Attackers often rely on user namespaces to get elevated (yet confined)
privileges in order to target specific subsystems (e.g. [1]). Distributions
have been pretty adamant that they need a way to configure these, most of
them carry out-of-tree patches to do so, or plainly refuse to enable them.
As a result, there have been multiple efforts over the years to introduce
various knobs to control and/or disable user namespaces (e.g. [2][3][4]).
While we acknowledge that there are already ways to control the creation of
such namespaces (the most recent being a LSM hook), there are inherent
issues with these approaches. Preventing the user namespace creation is not
fine-grained enough, and in some cases, incompatible with various userspace
expectations (e.g. container runtimes, browser sandboxing, service
isolation)
This patch addresses these limitations by introducing an additional
capability set used to restrict the permissions granted when creating user
namespaces.

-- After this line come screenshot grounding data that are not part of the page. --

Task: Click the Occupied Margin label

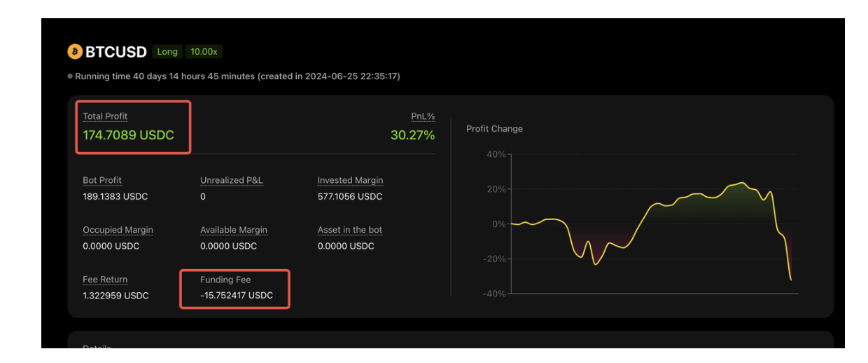Action: (x=118, y=230)
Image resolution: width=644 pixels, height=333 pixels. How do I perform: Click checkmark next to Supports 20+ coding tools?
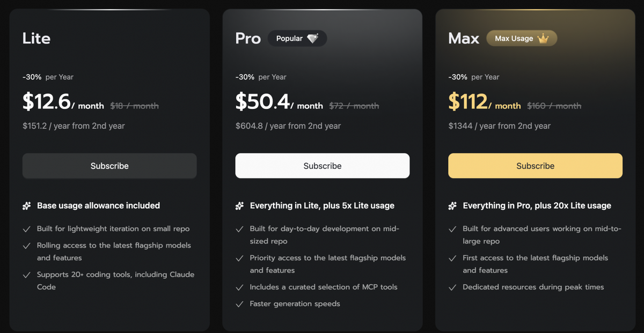pos(26,275)
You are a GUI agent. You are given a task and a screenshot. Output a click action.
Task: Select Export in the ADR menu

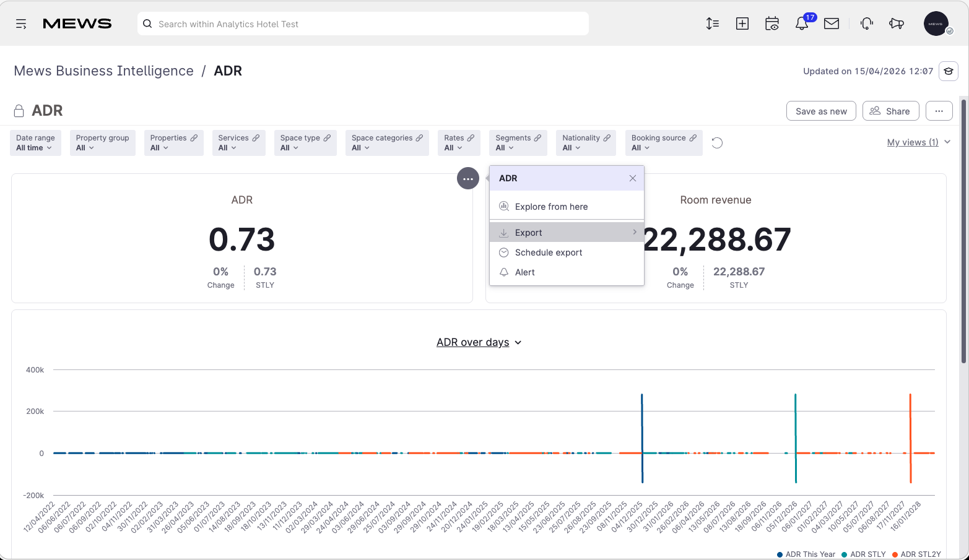point(567,233)
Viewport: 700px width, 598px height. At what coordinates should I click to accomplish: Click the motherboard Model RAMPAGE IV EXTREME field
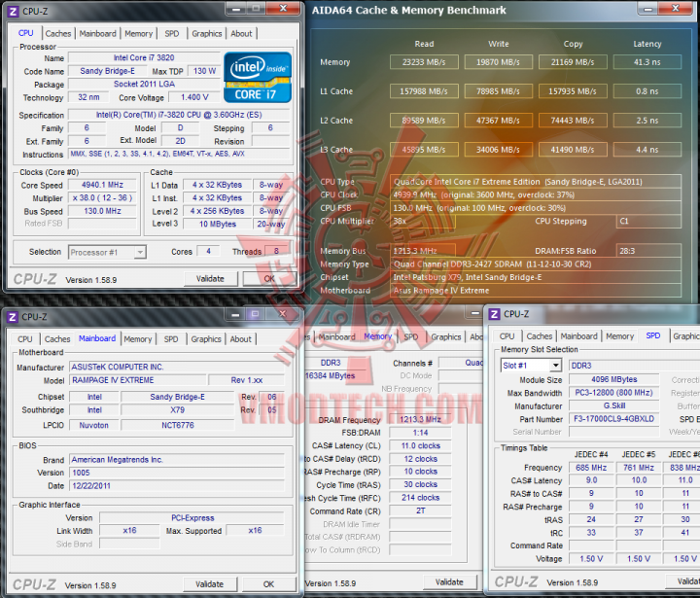point(138,380)
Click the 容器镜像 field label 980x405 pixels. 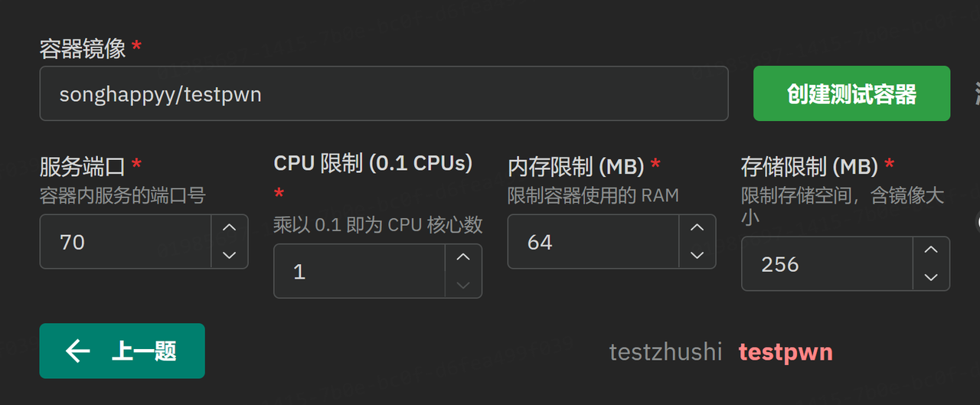click(x=83, y=48)
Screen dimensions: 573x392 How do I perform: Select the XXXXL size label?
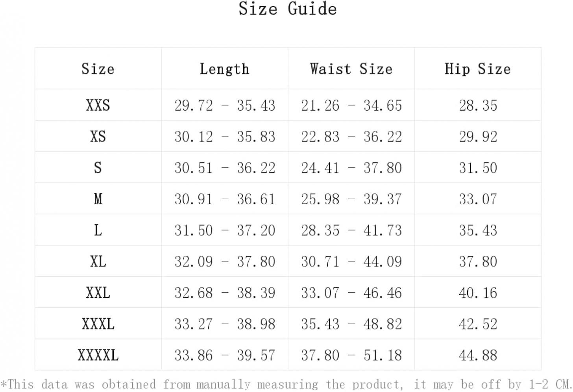pyautogui.click(x=98, y=355)
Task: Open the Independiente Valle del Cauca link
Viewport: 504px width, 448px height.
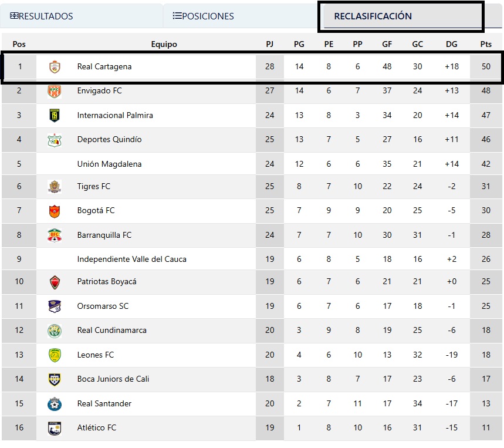Action: pyautogui.click(x=132, y=259)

This way, processes can apply the principle of least privilege
by configuring only the capabilities they need for their namespaces.
For compatibility reasons, processes always start with a full userns
capability set.
On namespace creation, the userns capability set (pU) is assigned to the
new effective (pE), permitted (pP) and bounding set (X) of the task:
pU = pE = pP = X

The userns capability set obeys the invariant that no bit can ever be set
if it is not already part of the task’s bounding set. This ensures that
no namespace can ever gain more privileges than its predecessors.
Additionally, if a task is not privileged over CAP_SETPCAP, setting any bit
in the userns set requires its corresponding bit to be set in the permitted
set. This effectively mimics the inheritable set rules and means that, by
default, only root in the user namespace can regain userns capabilities
previously dropped:
p’U = (pE & CAP_SETPCAP) ? X : (X & pP)

Note that since userns capabilities are strictly hierarchical, policies can
be enforced at various levels (e.g. init, pam_cap) and inherited by every
child namespace.
Here is a sample program that can be used to verify the functionality:
/*

Test program that drops CAP_SYS_RAWIO from subsequent user namespaces.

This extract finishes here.